Consumers with allegations of negligence soon hit a "complaints brick wall". In other businesses, these walls have crumbled. "The surveying industry is one of the few areas left unchanged by the move towards more positive and fairer complaints handling systems."
The type and extent of defects which go unnoticed by surveyors is "astonishing" - dry rot, substantial damp and woodworm, subsidence and many other structural faults, according to Mr Richards.
Standard surveyors' reports are also "models of litigation avoidance, peppered with attempts to take away the customers' right to claim if they happen to miss anything during their inspection". These include terms such as "couldn't inspect", "can't comment on", and "recommend you get a specialist report on". Such phrases "infest the forms like an attack of dry rot in an old house. Fortunately many terms are thrown out by the courts as unreasonable".

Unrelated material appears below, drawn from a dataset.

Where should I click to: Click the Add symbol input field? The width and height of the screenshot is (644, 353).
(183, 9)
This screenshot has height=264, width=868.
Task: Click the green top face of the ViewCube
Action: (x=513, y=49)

However, the Court of Appeal and "commercially minded" judges are interpreting the law on negligence claims in a way that benefits surveyors and "adds insult to the injury" already suffered by consumers.
The proper way to treat cases where negligence against a surveyor has been proved would be to award the householder the cost of the repairs needed to bring a house to the condition claimed for it in the initial report.
Instead, the Court of Appeal has awarded complainants the difference between the amount the buyers paid for the house and what the market value would have been if the defects had been correctly diagnosed - usually a much smaller sum.
In one landmark decision a couple paid £177,500 for a house which the surveyor's report said was sound, stable, and in good condition. When they asked for a quotation from a builder for minor defects mentioned in the report, more serious faults were discovered: the roof had to be renewed, chimneys and main walls repointed and areas extensively treated for woodworm.
The repairs cost £33,691, but the court reduced this to £15,000. The complainants' costs were also reduced from £8,000 to £1,500.
A spokesman for the RICS said the vast majority of people who commissioned surveys were "highly satisfied".
He denied that reports were designed to avoid litigation, adding: "Surveyors cannot see behind walls and without the current owner's permission they cannot lift fitted carpets or shift wardrobes. The wording is designed to make clear what has been lookedat."